Explain the concept of backward induction in sequential games.

Backward induction is a method used to solve sequential games by working backwards from the end.

In sequential games, players take turns to make decisions, and the outcome of each decision affects the subsequent decisions and payoffs. Backward induction starts at the end of the game and works backwards to determine the optimal strategy for each player at each decision point.
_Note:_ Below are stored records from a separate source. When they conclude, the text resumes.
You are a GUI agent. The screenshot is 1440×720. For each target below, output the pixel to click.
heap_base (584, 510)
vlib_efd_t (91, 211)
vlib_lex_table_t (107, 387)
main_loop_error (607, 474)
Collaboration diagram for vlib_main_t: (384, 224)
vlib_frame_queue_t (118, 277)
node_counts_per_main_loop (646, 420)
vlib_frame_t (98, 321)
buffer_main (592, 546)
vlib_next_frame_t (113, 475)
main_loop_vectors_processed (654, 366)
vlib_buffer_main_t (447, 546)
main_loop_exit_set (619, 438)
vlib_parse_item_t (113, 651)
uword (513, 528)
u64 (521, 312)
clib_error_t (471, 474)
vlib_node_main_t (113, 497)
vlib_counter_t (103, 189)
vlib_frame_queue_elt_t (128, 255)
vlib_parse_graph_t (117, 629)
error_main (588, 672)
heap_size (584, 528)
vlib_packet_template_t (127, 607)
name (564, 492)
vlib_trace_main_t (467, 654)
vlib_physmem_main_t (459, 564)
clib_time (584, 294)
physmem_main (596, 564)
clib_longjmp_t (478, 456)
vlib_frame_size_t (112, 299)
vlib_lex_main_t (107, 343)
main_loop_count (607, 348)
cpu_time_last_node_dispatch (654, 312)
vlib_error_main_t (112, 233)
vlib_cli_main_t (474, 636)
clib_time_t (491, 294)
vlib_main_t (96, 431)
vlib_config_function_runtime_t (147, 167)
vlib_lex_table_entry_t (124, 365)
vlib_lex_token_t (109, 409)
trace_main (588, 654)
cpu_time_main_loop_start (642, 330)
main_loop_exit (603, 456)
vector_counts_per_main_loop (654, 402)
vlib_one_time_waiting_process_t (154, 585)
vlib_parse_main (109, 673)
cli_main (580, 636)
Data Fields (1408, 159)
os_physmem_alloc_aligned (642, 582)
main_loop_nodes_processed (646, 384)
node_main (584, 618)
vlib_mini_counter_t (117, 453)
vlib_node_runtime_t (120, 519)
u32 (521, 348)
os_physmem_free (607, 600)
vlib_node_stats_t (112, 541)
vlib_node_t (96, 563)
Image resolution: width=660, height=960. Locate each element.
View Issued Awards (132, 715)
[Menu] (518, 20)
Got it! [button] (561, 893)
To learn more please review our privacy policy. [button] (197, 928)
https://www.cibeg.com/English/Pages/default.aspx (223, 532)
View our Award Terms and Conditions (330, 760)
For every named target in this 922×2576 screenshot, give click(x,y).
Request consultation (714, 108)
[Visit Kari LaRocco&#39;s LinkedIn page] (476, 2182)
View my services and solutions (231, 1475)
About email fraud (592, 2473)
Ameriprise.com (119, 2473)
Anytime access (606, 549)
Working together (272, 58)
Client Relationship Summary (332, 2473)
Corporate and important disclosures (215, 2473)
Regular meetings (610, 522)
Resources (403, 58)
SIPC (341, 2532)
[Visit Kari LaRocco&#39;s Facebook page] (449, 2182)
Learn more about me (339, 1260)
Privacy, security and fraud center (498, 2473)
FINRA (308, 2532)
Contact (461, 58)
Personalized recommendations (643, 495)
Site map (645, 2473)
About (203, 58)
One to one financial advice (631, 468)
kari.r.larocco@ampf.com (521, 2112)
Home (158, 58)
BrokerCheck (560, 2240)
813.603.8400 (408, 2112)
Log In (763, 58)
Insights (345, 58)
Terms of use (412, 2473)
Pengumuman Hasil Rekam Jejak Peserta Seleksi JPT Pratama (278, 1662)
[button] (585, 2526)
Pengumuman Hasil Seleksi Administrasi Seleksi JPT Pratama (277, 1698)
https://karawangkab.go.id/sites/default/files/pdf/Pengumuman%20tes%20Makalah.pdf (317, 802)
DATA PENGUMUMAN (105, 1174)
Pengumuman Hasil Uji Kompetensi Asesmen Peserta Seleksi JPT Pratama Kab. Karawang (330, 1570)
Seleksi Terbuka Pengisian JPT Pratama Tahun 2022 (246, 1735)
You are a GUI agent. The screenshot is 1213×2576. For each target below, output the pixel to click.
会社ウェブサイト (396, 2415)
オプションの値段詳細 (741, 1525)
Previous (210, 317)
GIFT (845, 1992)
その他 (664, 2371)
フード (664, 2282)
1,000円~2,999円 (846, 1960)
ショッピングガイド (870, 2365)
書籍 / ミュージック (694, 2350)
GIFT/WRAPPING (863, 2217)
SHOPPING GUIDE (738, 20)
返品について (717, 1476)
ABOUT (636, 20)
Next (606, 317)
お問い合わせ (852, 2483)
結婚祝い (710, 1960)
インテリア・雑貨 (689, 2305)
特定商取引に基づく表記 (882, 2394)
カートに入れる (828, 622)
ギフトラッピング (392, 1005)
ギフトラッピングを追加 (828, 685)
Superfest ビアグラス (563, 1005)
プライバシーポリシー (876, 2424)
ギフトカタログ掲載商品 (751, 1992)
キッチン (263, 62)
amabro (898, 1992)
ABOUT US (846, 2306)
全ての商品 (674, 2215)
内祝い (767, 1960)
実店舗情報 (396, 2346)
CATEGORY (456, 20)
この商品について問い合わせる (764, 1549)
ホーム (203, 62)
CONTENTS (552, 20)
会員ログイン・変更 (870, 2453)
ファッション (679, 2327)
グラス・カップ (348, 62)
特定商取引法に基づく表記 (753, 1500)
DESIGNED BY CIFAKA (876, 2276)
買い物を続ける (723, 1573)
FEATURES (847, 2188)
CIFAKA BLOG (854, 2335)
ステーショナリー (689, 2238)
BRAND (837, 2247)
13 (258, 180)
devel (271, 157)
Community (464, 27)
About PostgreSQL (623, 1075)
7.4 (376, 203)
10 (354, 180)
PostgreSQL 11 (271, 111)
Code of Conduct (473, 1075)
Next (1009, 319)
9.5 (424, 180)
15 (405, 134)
To use backward induction, we first identify the final outcome of the game and the payoffs associated with it. Then, we consider the second-to-last decision point and determine the optimal strategy for each player given the payoffs from the final outcome. We continue this process, working backwards through each decision point until we reach the beginning of the game.

For example, consider the following game:

Player 1 chooses A or B
Player 2 chooses X or Y

If Player 1 chooses A, Player 2 can choose X or Y. If Player 1 chooses B, Player 2 can choose X or Y. The payoffs are as follows:

(A, X) = (5, 3)
(A, Y) = (1, 1)
(B, X) = (0, 0)
(B, Y) = (4, 2)

To use backward induction, we start at the end of the game and consider the payoffs for each possible outcome. The highest payoff for Player 2 is (5, 3) if Player 1 chooses A and Player 2 chooses X. Therefore, we can eliminate the possibility of Player 1 choosing B. Now, we consider the optimal strategy for Player 2 given that Player 1 will choose A. The highest payoff for Player 2 is (5, 3) if they choose X. Therefore, the optimal strategy for Player 2 is to choose X if Player 1 chooses A. Thus, the optimal strategy for Player 1 is to choose A. The final outcome is (A, X) with payoffs (5, 3).